__How to complete this task__
Which lines in the data below contain the word "section"? Return each of them.

__Source information__
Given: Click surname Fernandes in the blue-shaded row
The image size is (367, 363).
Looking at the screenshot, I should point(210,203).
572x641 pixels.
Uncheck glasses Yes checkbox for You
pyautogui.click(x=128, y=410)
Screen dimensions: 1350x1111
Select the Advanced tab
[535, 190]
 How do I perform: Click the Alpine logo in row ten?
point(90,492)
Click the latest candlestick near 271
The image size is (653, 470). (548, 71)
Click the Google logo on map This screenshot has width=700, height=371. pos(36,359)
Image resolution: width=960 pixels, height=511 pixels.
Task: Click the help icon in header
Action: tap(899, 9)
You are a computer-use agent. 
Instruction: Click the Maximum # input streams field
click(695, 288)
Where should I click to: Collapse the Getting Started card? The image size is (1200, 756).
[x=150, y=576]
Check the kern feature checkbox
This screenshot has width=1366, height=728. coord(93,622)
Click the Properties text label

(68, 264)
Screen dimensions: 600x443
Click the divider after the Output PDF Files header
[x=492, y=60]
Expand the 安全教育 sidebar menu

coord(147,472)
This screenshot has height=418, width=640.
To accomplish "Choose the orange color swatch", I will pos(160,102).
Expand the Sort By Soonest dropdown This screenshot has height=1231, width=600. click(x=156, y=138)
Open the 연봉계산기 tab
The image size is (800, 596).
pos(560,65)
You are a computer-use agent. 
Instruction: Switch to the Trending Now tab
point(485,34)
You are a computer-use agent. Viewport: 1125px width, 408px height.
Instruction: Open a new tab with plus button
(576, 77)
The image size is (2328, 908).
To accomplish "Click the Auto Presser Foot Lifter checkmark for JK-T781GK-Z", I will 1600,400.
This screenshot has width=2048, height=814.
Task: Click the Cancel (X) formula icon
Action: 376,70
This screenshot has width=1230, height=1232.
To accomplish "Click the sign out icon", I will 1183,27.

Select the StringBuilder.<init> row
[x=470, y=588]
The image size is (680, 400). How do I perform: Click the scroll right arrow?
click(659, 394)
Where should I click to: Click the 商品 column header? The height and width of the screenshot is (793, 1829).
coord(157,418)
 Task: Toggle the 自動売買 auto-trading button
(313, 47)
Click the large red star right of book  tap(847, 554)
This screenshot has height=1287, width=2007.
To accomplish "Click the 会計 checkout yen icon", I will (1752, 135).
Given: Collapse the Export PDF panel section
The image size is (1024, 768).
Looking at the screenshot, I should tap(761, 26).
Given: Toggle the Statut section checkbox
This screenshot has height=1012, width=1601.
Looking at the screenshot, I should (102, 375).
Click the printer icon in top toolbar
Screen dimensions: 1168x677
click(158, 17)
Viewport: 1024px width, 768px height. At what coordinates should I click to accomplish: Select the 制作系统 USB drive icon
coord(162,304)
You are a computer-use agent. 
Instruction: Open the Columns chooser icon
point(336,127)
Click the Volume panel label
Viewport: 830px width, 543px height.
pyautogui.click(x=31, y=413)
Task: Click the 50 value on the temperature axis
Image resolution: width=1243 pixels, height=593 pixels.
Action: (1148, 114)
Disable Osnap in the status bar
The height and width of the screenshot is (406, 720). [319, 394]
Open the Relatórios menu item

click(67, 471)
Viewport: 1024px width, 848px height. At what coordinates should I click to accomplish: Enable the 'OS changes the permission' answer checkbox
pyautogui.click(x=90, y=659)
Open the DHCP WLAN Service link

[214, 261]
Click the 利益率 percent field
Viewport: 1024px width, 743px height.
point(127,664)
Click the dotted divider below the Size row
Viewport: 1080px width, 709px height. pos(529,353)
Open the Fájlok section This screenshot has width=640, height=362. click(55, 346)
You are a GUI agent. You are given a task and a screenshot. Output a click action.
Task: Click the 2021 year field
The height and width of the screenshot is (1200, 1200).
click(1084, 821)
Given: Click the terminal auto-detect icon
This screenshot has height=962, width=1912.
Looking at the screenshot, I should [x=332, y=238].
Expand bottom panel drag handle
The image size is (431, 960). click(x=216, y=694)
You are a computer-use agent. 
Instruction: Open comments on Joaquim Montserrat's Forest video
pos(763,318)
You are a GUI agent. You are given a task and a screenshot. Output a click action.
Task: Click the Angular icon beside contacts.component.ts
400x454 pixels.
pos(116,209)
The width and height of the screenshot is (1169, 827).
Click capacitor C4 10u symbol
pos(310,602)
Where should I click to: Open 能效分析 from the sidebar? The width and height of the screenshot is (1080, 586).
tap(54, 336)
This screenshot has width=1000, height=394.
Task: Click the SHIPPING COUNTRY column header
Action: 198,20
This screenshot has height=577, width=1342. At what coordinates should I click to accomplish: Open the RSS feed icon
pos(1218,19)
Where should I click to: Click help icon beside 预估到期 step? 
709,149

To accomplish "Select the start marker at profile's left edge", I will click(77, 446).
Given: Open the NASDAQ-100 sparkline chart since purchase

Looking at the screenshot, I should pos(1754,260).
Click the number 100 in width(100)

__Task output__
Given: Collapse the Export PDF panel section
Given: Toggle the Statut section checkbox
Open the Fájlok section This screenshot has width=640, height=362. click(55, 346)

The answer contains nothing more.